## Selected extract
════════

Hello! I was rather taken with your idea about blog post-related pics so I've dedicated the first to you. Hope you like it.

Jaggy said...

Ah, Roger Melly. Many a sweary adorned T-Shirt of his I wore when I was an impressionable teen.

Now that I think about it, I don't think I've ever heard Jnr swear, which is doubly astonishing considering how often he hears a typical conversation between Mrs Jaggy and I.

J said...

that's funny! i'm amazed (or not) at how many of my chinese kids, who speak limited english, have somehow managed to pick up on the f word!

Anonymous said...

Yeah it's quite bad when you kind of forget they are in the back car seat and you have a little bit of a road rage on and then later on your kid asks your wife what "wanker" means. That happened to a friend of mine.

OK, I'm kiddng no one. That happened to me.


Anonymous said...

Oh and thanks for the books! Got them yesterday!


EmmaK said...

oh yes kids are little sponges aren't they? So why does my five year old never repeat all the German phrases I am trying to teach her? yet can seamlessly speak swearology from 'oh for fux sake!' to 'why don't you change lanes you bastard!' no idea where she heard this stuff ;)

JES said...

Back in the ignorant days of the 1970s, I had a friend who was a clinical psychologist. He didn't tell tales out of school about his own clients, but he did have a tape recording of a client of someone else, which he played for us one night.

The patient in question suffered from what Dan told us was called "barking-dog syndrome." He may have just been dumbing it down for us, or maybe Tourette's didn't have that name then.

════════

## Data provided
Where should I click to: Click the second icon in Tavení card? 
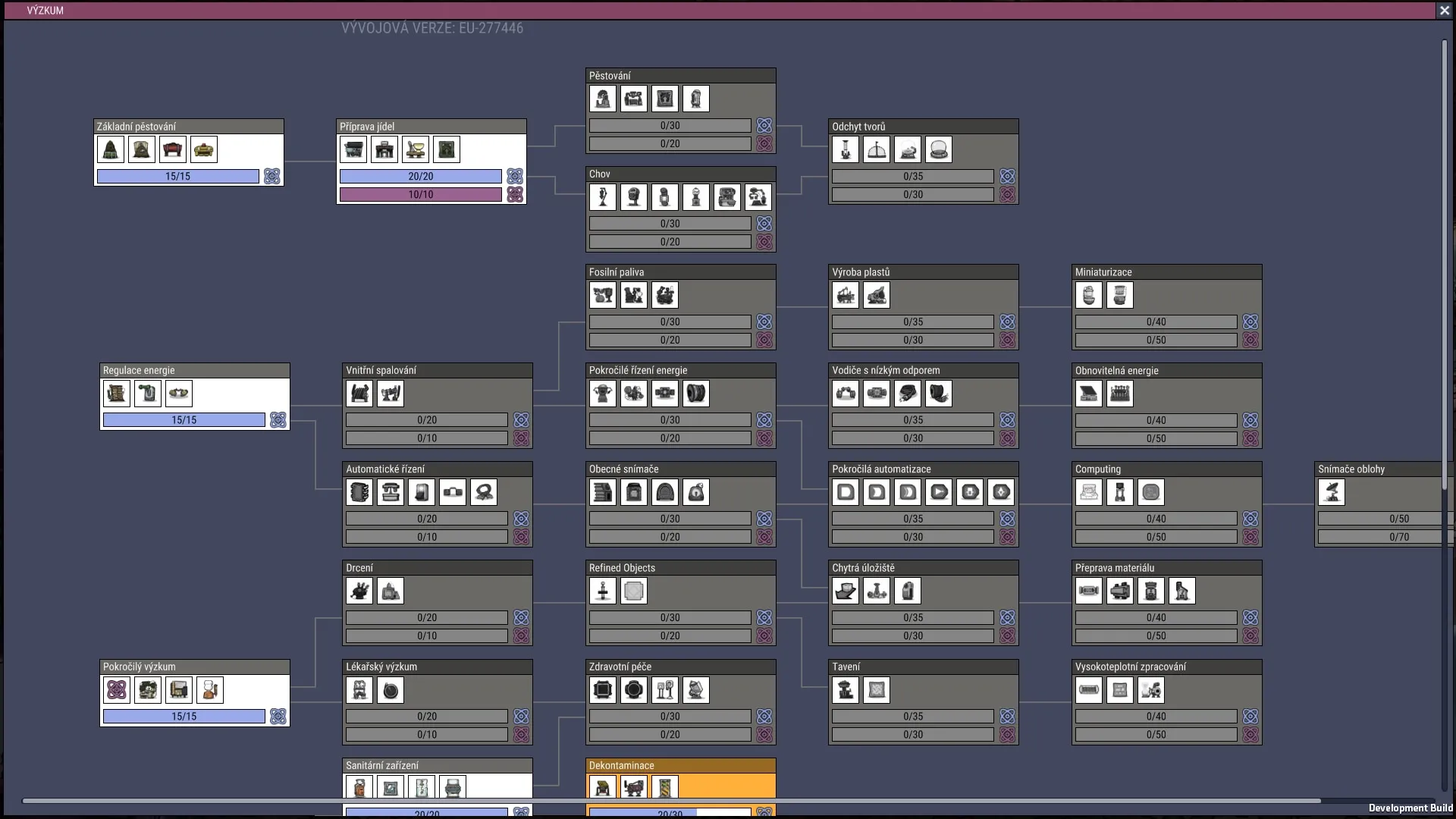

════════

## Actions to take
#1 In the blog comments, can you give the part that begins at the words "Ah, Roger Melly." and stops after "friend of mine.", switching "road rage" for "temper tantrum"?
#2 Answer these from the blog comments:
(a) Whose sweary T-shirts did Jaggy wear as an impressionable teen?
(b) Which language's phrases is EmmaK trying to teach her five-year-old?
(c) In what decade did JES have a friend who was a clinical psychologist?

## Numbered answers
#1
Ah, Roger Melly. Many a sweary adorned T-Shirt of his I wore when I was an impressionable teen.

Now that I think about it, I don't think I've ever heard Jnr swear, which is doubly astonishing considering how often he hears a typical conversation between Mrs Jaggy and I.

J said...

that's funny! i'm amazed (or not) at how many of my chinese kids, who speak limited english, have somehow managed to pick up on the f word!

Anonymous said...

Yeah it's quite bad when you kind of forget they are in the back car seat and you have a little bit of a temper tantrum on and then later on your kid asks your wife what "wanker" means. That happened to a friend of mine.

#2
(a) Roger Melly's
(b) German
(c) The 1970s